AUFGABEN
a: Beantworten Sie anhand des Textes zu den Eisenbahnunglücken folgende Fragen:
(i) Welche Stelle führte damals die Ermittlungen?
(ii) Wann fand die zentrale Trauerfeier in Zeitz statt?
(iii) Wie viele Personen wurden beim Unglück vom 26. Februar 1947 verletzt?
b: Übersetzen Sie den Satz „Damals wurden die Ermittlungen von der Zeitzer Kommandantur der sowjetischen Streitkräfte geführt.“ aus dem Text zu den Eisenbahnunglücken ins Englische.
c: Schreiben Sie aus dem Text zu den Eisenbahnunglücken den Abschnitt ab, der mit „Der Tender wurde“ beginnt und bis einschließlich „zentrale Trauerfeier statt.“ reicht.

TEXTAUSZUG
-----

Verantwortlichen verhafteten sofort den Fahrdienstleiter

Der Tender wurde hochgehoben, so dass die folgenden beiden Personenzugwagen zusammengeschoben und völlig zertrümmert wurden“, entnahm Zabel zeitgenössischen Schilderungen. Das Tragische sei gewesen, dass es sich bei diesem Zug um einen sogenannten Umsiedlerzug gehandelt hat. „Es war der letzte Umsiedlerzug des Jahres 1946 aus der Tschechei. Er sollte über Zeitz weiter nach Thüringen geleitet werden.“

Damals wurden die Ermittlungen von der Zeitzer Kommandantur der sowjetischen Streitkräfte geführt. Die Verantwortlichen verhafteten sofort den Fahrdienstleiter, ein anderer verantwortlicher Beamter hatte die Flucht ergriffen. Am 11. November 1946 fand in Zeitz eine zentrale Trauerfeier statt.

Kein Gedenkstein für Opfer des Unglücks

Ein weiteres Eisenbahnunglück ereignete sich am 26. Februar 1947 um 5 Uhr morgens, wiederum auf dem Bahnhof Tröglitz. „Ein Güterzug, aus Richtung Rehmsdorf kommend, stieß am Bahnhof Tröglitz auf den dort haltenden Arbeiter-Personenzug, wobei zwei Personenwagen zusammengedrückt wurden. Hierbei wurden 70 Personen verletzt. Tote gab es nicht“, wusste Zabel über dieses Unglück.

-----

GEZEIGTES MATERIAL
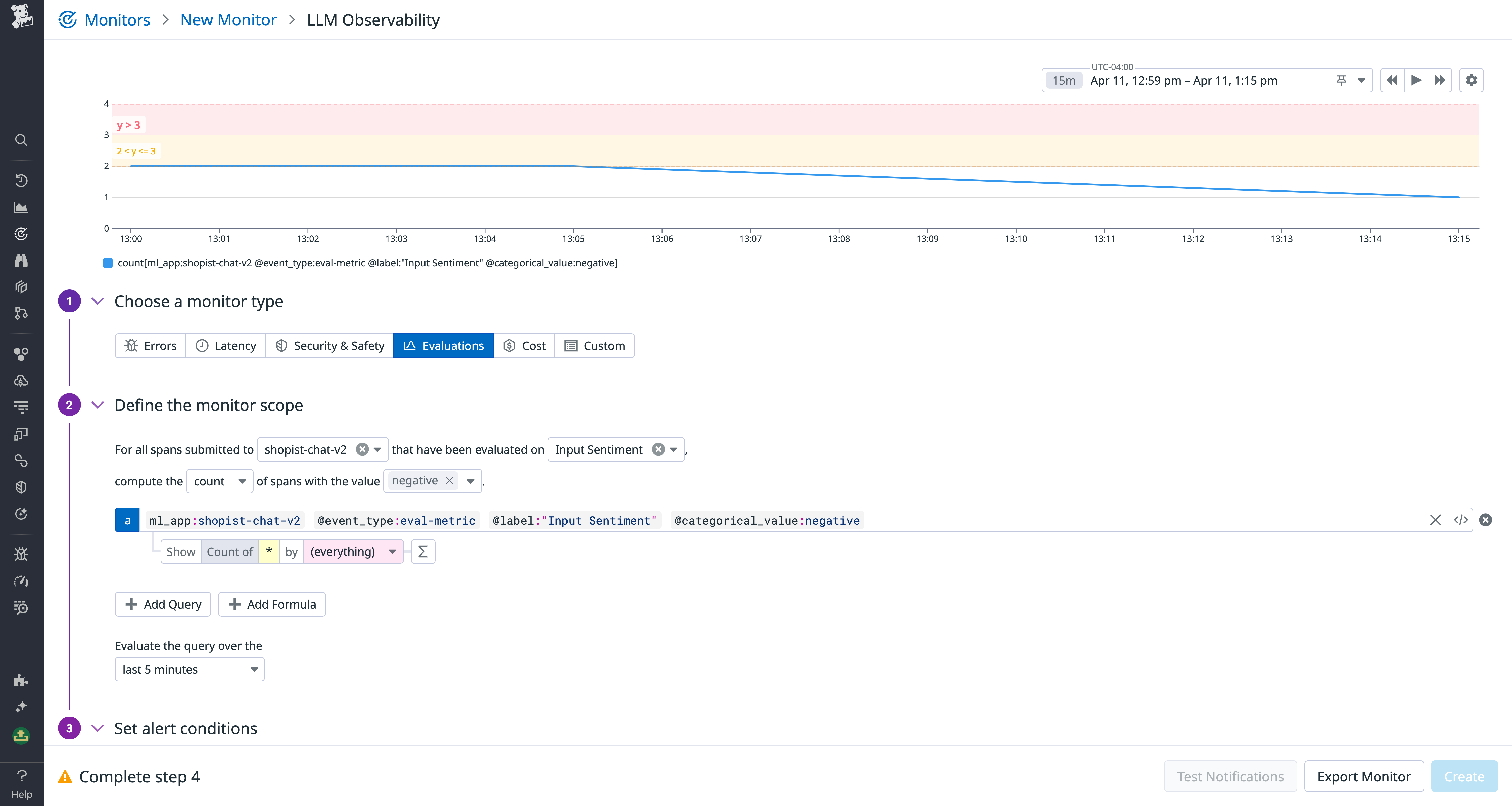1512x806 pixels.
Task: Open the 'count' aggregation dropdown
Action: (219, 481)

-----

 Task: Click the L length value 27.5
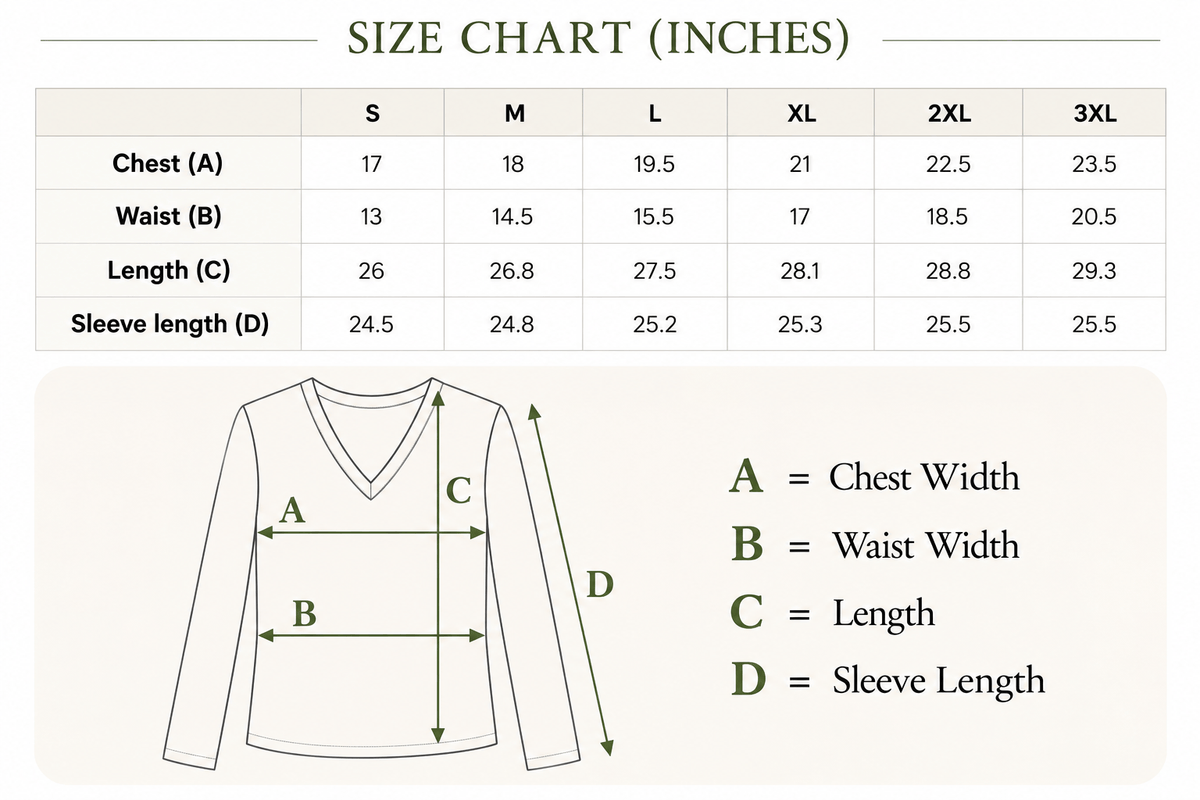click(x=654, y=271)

-----

LÖSUNGEN
a:
(i) Die Zeitzer Kommandantur der sowjetischen Streitkräfte
(ii) Am 11. November 1946
(iii) 70 Personen

b: At that time, the investigations were conducted by the Zeitz commandant's office of the Soviet armed forces.

c:
Der Tender wurde hochgehoben, so dass die folgenden beiden Personenzugwagen zusammengeschoben und völlig zertrümmert wurden“, entnahm Zabel zeitgenössischen Schilderungen. Das Tragische sei gewesen, dass es sich bei diesem Zug um einen sogenannten Umsiedlerzug gehandelt hat. „Es war der letzte Umsiedlerzug des Jahres 1946 aus der Tschechei. Er sollte über Zeitz weiter nach Thüringen geleitet werden.“

Damals wurden die Ermittlungen von der Zeitzer Kommandantur der sowjetischen Streitkräfte geführt. Die Verantwortlichen verhafteten sofort den Fahrdienstleiter, ein anderer verantwortlicher Beamter hatte die Flucht ergriffen. Am 11. November 1946 fand in Zeitz eine zentrale Trauerfeier statt.